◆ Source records

---

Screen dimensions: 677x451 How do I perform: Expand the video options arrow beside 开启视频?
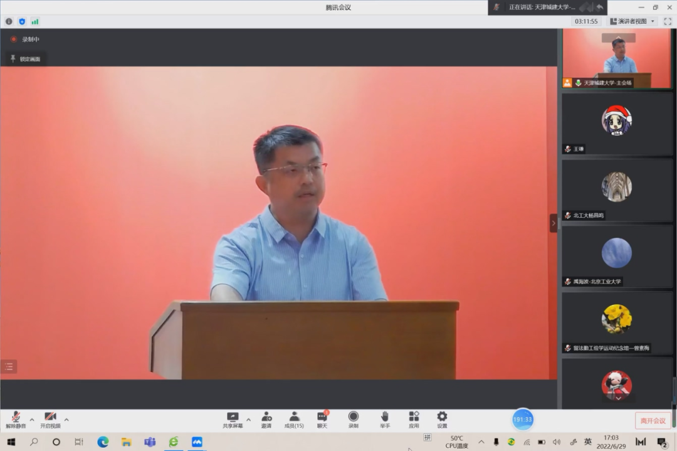pyautogui.click(x=66, y=420)
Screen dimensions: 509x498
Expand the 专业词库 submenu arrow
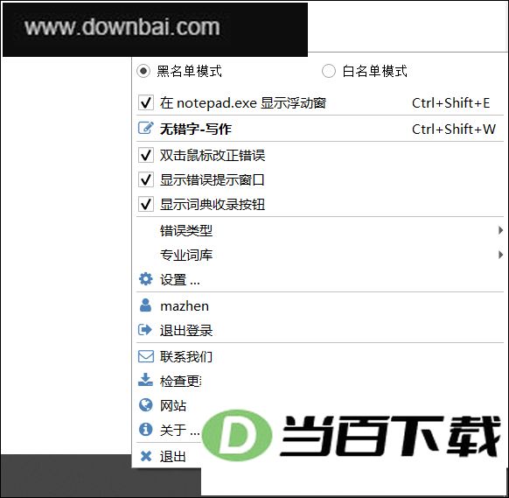[x=500, y=255]
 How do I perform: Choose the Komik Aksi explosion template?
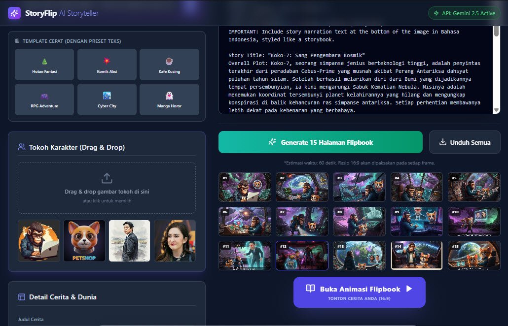point(107,65)
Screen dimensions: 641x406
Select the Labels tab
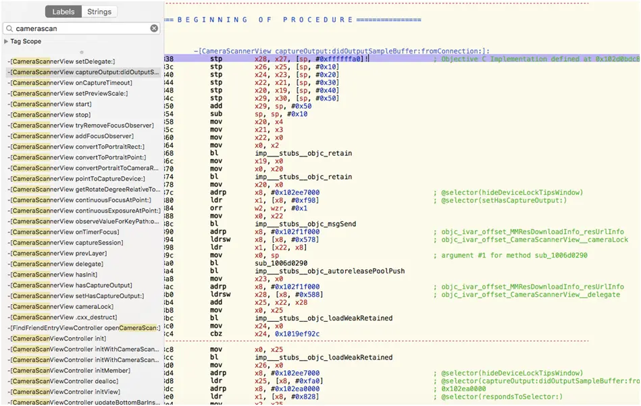[63, 11]
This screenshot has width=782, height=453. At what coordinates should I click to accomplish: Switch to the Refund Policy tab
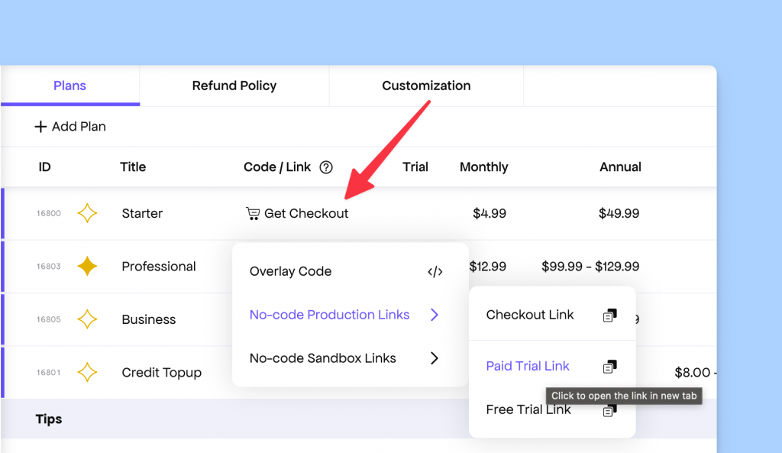pos(233,86)
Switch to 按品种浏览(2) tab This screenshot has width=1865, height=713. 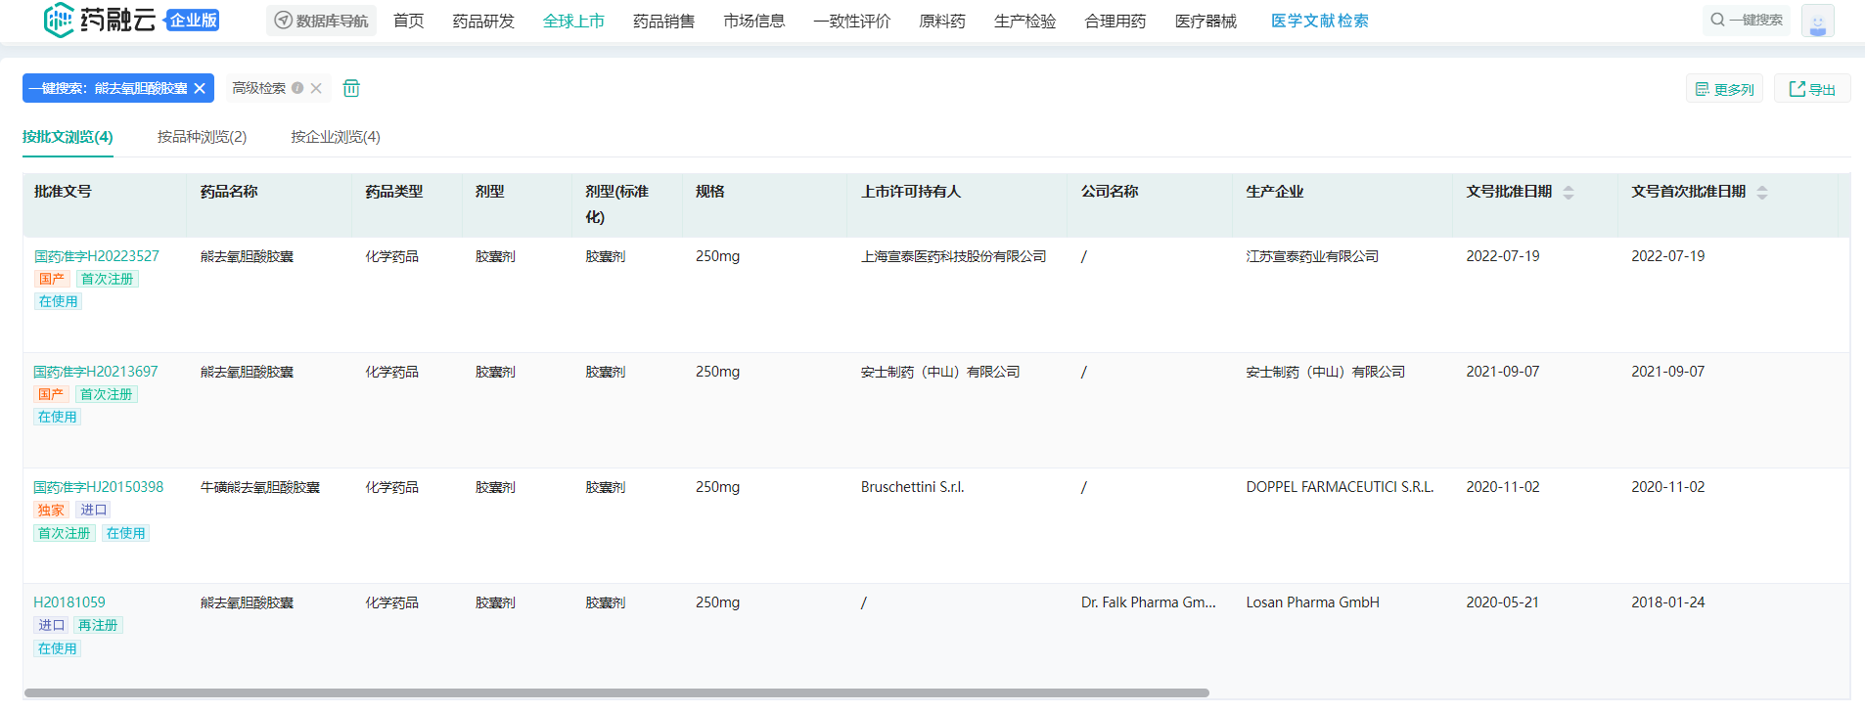(x=202, y=137)
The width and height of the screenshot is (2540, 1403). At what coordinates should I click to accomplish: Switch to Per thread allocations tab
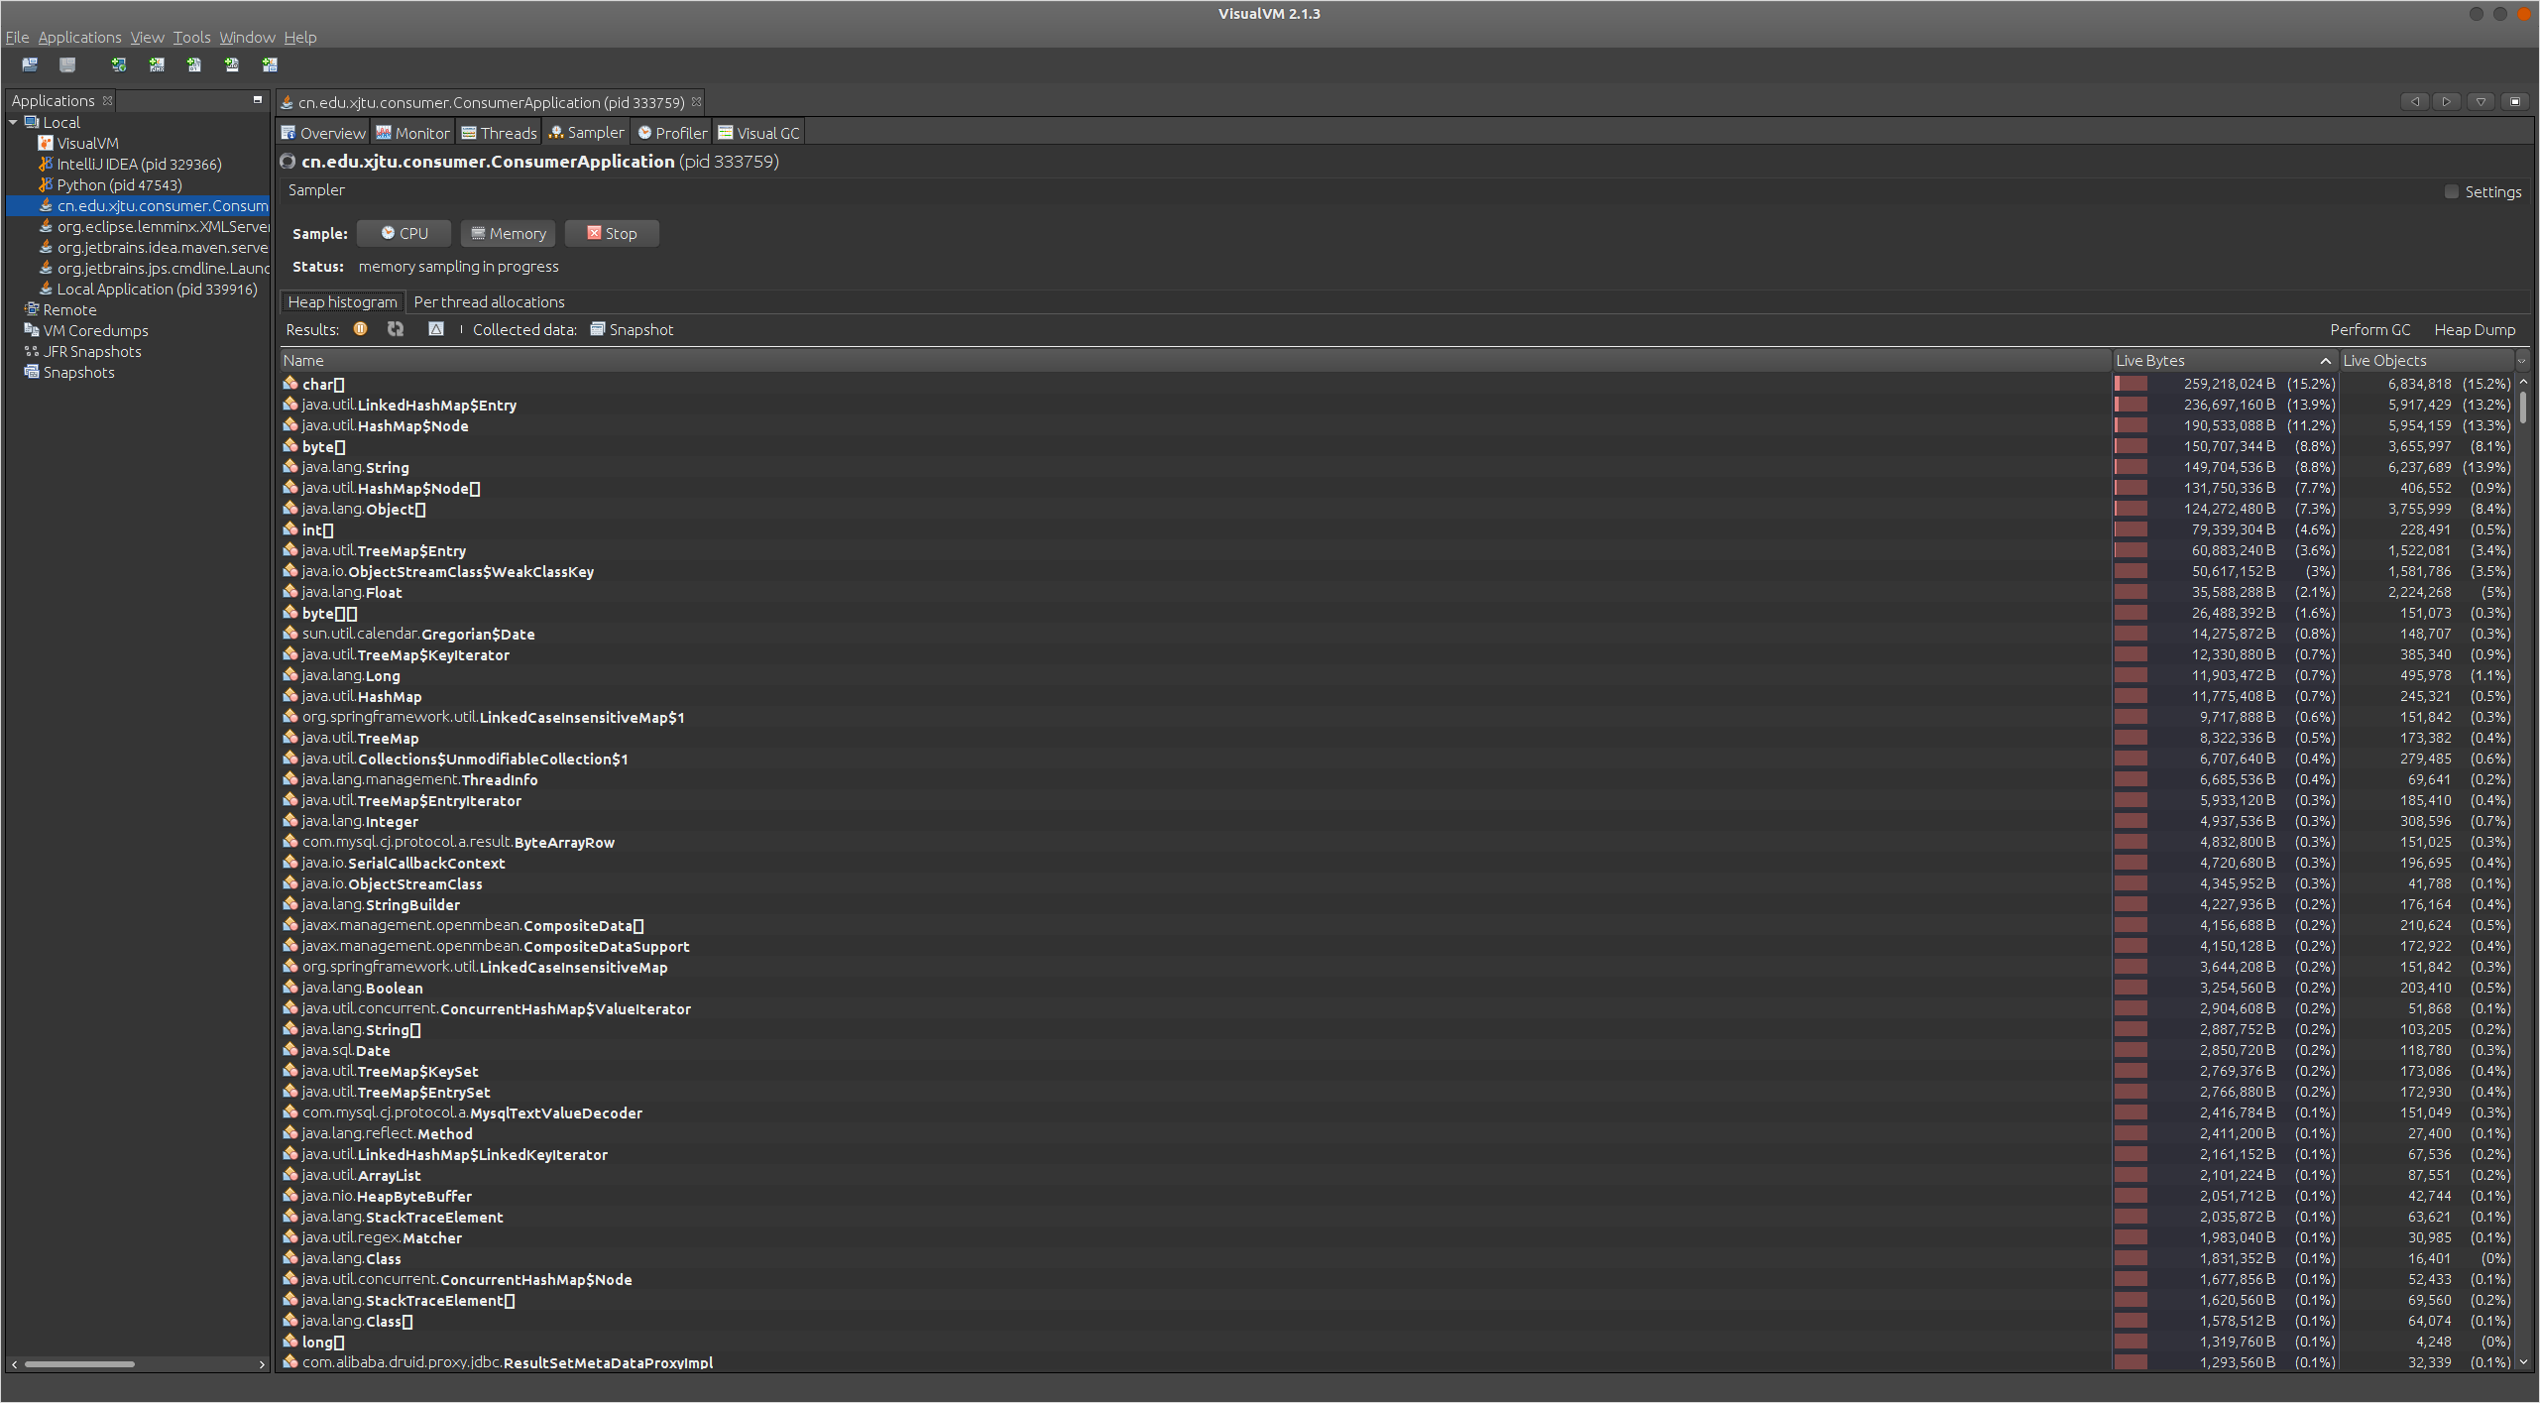(x=489, y=300)
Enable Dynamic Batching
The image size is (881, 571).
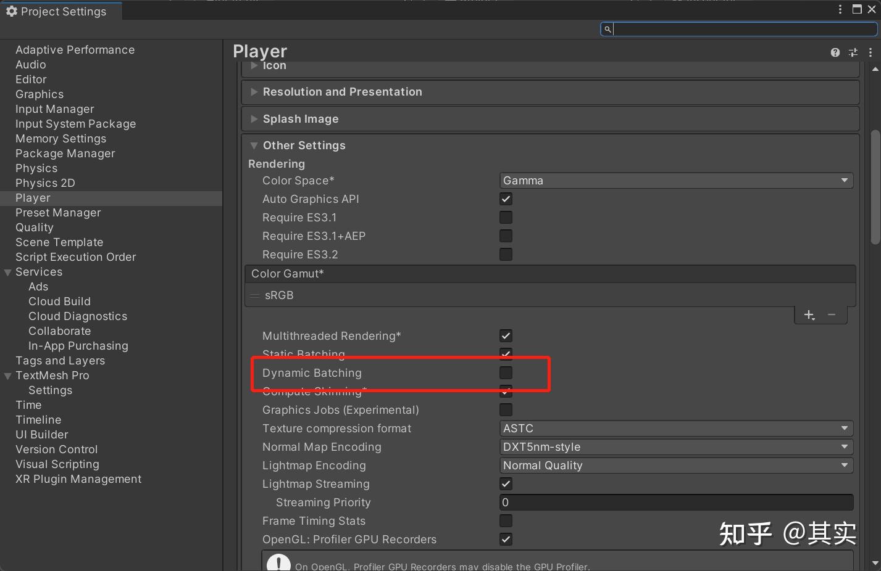tap(505, 372)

---

◆ Objective
Filter the entries above and copy out each line containing the string "dimensions".

◆ Answer for this exercise
Screen dimensions: 677x451 How do I perform: Expand the video options arrow beside 开启视频?
Screen dimensions: 509x498
Screen dimensions: 641x406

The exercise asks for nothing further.